• **DATA RECORDS**
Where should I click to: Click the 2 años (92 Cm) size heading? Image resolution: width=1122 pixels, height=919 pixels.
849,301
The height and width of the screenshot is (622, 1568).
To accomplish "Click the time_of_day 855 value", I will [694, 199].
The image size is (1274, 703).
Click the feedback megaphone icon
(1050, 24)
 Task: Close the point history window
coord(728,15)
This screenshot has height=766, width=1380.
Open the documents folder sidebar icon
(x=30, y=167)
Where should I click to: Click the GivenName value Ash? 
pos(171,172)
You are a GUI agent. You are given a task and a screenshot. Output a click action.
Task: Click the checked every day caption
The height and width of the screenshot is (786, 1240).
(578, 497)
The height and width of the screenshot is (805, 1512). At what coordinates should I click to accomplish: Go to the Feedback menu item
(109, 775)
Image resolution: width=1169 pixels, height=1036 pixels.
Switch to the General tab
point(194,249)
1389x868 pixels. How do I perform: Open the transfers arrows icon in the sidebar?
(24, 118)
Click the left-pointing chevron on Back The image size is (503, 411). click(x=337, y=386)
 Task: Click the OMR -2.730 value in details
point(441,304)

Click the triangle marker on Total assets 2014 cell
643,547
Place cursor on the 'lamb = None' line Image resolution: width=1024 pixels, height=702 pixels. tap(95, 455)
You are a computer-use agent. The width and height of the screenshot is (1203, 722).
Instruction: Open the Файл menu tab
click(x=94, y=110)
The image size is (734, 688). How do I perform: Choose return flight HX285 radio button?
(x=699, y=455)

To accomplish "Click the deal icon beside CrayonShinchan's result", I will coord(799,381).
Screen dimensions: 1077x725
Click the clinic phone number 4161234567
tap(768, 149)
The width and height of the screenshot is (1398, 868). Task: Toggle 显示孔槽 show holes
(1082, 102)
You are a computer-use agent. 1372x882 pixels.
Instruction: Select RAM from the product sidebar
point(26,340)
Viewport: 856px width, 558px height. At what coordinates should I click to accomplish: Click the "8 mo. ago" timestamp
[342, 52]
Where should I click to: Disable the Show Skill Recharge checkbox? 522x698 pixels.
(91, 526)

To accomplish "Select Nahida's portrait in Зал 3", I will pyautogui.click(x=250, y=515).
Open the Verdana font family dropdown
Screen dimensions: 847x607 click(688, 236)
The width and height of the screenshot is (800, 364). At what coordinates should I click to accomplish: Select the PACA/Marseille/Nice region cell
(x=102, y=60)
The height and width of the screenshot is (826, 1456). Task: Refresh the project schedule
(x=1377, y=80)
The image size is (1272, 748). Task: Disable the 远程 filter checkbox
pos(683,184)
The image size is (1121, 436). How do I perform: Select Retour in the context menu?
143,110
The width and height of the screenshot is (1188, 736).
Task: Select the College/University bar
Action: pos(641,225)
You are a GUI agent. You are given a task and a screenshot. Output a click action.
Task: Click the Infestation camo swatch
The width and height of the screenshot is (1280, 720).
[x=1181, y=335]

• **WORK TASK**
Reproduce every record, making sure each one stays exactly the same.

• **SOLUTION FOR THIS PROBLEM**
Where should I click to: Click the 2 años (92 Cm) size heading? Image resolution: width=1122 pixels, height=919 pixels.
849,301
The height and width of the screenshot is (622, 1568).
To accomplish "Click the time_of_day 855 value", I will [694, 199].
The image size is (1274, 703).
Click the feedback megaphone icon
(1050, 24)
 Task: Close the point history window
coord(728,15)
This screenshot has height=766, width=1380.
Open the documents folder sidebar icon
(x=30, y=167)
Where should I click to: Click the GivenName value Ash? 
pos(171,172)
You are a GUI agent. You are given a task and a screenshot. Output a click action.
Task: Click the checked every day caption
The height and width of the screenshot is (786, 1240).
(578, 497)
The height and width of the screenshot is (805, 1512). At what coordinates should I click to accomplish: Go to the Feedback menu item
(109, 775)
Image resolution: width=1169 pixels, height=1036 pixels.
Switch to the General tab
point(194,249)
1389x868 pixels. How do I perform: Open the transfers arrows icon in the sidebar?
(24, 118)
Click the left-pointing chevron on Back The image size is (503, 411). click(x=337, y=386)
 Task: Click the OMR -2.730 value in details
point(441,304)

Click the triangle marker on Total assets 2014 cell
643,547
Place cursor on the 'lamb = None' line Image resolution: width=1024 pixels, height=702 pixels. tap(95, 455)
You are a computer-use agent. The width and height of the screenshot is (1203, 722).
Instruction: Open the Файл menu tab
click(x=94, y=110)
The image size is (734, 688). How do I perform: Choose return flight HX285 radio button?
(x=699, y=455)

To accomplish "Click the deal icon beside CrayonShinchan's result", I will coord(799,381).
Screen dimensions: 1077x725
Click the clinic phone number 4161234567
tap(768, 149)
The width and height of the screenshot is (1398, 868). Task: Toggle 显示孔槽 show holes
(1082, 102)
You are a computer-use agent. 1372x882 pixels.
Instruction: Select RAM from the product sidebar
point(26,340)
Viewport: 856px width, 558px height. At what coordinates should I click to accomplish: Click the "8 mo. ago" timestamp
[342, 52]
Where should I click to: Disable the Show Skill Recharge checkbox? 522x698 pixels.
(91, 526)

To accomplish "Select Nahida's portrait in Зал 3", I will pyautogui.click(x=250, y=515).
Open the Verdana font family dropdown
Screen dimensions: 847x607 click(688, 236)
The width and height of the screenshot is (800, 364). At what coordinates should I click to accomplish: Select the PACA/Marseille/Nice region cell
(x=102, y=60)
The height and width of the screenshot is (826, 1456). Task: Refresh the project schedule
(x=1377, y=80)
The image size is (1272, 748). Task: Disable the 远程 filter checkbox
pos(683,184)
The image size is (1121, 436). How do I perform: Select Retour in the context menu?
143,110
The width and height of the screenshot is (1188, 736).
Task: Select the College/University bar
Action: pos(641,225)
You are a GUI agent. You are given a task and a screenshot. Output a click action.
Task: Click the Infestation camo swatch
The width and height of the screenshot is (1280, 720).
[x=1181, y=335]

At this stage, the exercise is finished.